LO STATUTO DEI LAVORATORI E LA CRISI DEL CONTRATTUALISMO SINDACALE

QUESTA E’ STATA, NEI PRIMI ANNI DOPO L’ENTRATA IN VIGORE UNA DELLE LEGGI IN MATERIA DI LAVORO CON TASSO DI EFFETTIVITA’ PIU’ ALTO NELL’ULTIMO MEZZO SECOLO, ANCHE PER LA SUA CHIAREZZA, SEMPLICITA’ E ADERENZA AGLI EQUILIBRI DEL SISTEMA DELLE RELAZIONI INDUSTRIALI – MA QUALITA’ SI SONO PERSE NELLA LEGISLAZIONE SUCCESSIVA IN QUESTO CAMPO

Intervento svolto nella seduta antimeridiana del 20 maggio 2010 del Senato, dedicata alla commemorazione della legge 20 maggio 1970 n. 300, nel quarantennale della sua emanazione. L’intervento è stato pubblicato dal quotidiano della CISL Conquiste del lavoro del 25 maggio 2010, in prima pagina – V. anche gli interventi di Paolo Nerozzi, Tiziano Treu, Maurizio Castro e Maurizio Sacconi, nella stessa seduta. Per un approfondimento sul tema della crisi del contrattualismo che ha coinciso con il periodo dell’elaborazione ed emanazione dello Statuto dei lavoratori, v. il mio intervento Appunti sulla catastrofe ideologica della Cisl negli anni ’60

PRESIDENTE. È iscritto a parlare il senatore Ichino. Ne ha facoltà.

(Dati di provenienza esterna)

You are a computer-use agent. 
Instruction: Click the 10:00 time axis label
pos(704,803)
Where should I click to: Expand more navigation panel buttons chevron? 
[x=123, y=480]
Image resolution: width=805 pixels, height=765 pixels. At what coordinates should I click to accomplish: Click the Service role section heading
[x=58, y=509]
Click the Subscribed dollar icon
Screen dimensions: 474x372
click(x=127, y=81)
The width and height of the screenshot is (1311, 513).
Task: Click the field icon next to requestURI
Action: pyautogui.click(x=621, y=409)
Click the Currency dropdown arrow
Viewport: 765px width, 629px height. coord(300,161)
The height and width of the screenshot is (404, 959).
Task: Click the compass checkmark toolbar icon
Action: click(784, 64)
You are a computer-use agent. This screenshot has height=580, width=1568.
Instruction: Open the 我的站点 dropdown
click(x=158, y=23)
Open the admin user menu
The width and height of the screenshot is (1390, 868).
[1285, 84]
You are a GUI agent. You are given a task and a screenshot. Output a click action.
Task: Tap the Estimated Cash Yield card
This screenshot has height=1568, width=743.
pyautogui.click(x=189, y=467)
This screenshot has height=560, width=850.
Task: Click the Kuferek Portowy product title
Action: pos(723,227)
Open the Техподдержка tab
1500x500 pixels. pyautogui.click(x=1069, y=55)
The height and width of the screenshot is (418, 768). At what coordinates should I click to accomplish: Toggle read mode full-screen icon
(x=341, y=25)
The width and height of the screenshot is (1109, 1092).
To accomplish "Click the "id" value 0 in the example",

ICHINO (PD) – Signora Presidente, il mio breve intervento è dedicato soltanto a sottolineare un aspetto della vicenda dello Statuto dei lavoratori del 1970 che è stato forse tenuto indebitamente in ombra nel dibattito di questi giorni.
            L’elaborazione e l’emanazione dello Statuto hanno coinciso con la crisi di una corrente di pensiero molto importante, quella che va sotto il nome di «contrattualismo sindacale» e che ha caratterizzato particolarmente l’elaborazione teorica e il comportamento pratico di una grande confederazione sindacale italiana, la CISL.
            Lo Statuto ha avuto il merito di recepire e generalizzare i contenuti fortemente innovativi della contrattazione collettiva della seconda metà degli anni ’60 e, in particolare, dell’autunno caldo del ’69. La sua emanazione, tuttavia ha segnato uno spartiacque tra una legislazione in materia di lavoro rispettosa del principio contrattualistico e del principio di sussidiarietà, e una legislazione, invece, fortemente invasiva, intrusiva e ipertrofica, quella che ha portato la raccolta delle leggi vigenti nel nostro Paese in questo campo a occupare quasi 3.000 pagine, caratterizzate oltretutto da grave disorganicità, ma, soprattutto, da un grave difetto di effettività: alla dilatazione del volume normativo ha corrisposto una imponente riduzione del campo di applicazione effettiva della legge.
            Lo Statuto – che pure nell’immediatezza della sua emanazione venne tacciato di essere una «legge malfatta» – è stato invece esemplare per semplicità, chiarezza e aderenza agli equilibri del sistema di relazioni industriali. Subito distribuito in milioni di esemplari in ogni luogo di lavoro, in ogni angolo del Paese, esso in pochi mesi ha saputo cambiare profondamente la nostra cultura del lavoro, perché è stato letto e capito direttamente dai milioni dei suoi destinatari, lavoratori e imprenditori, conseguendo uno straordinario grado di effettività. Questi beni inestimabili – semplicità, chiarezza, effettività, aderenza agli equilibri del sistema di relazioni industriali – sono però andati ben presto perduti nella nostra legislazione del lavoro.
            Nel momento in cui celebriamo i 40 anni di questa legge straordinaria, credo che tutti dobbiamo assumere l’impegno, un impegno possibilmente bipartisan, a recuperare questi beni e, in particolare, a ristabilire un corretto rapporto tra sistema delle relazioni industriali e legislazione del lavoro. Consapevoli che quando – come oggi diffusamente accade – la legge viene di fatto disapplicata, è la democrazia stessa a essere messa fuori gioco. (Applausi dal Gruppo PD).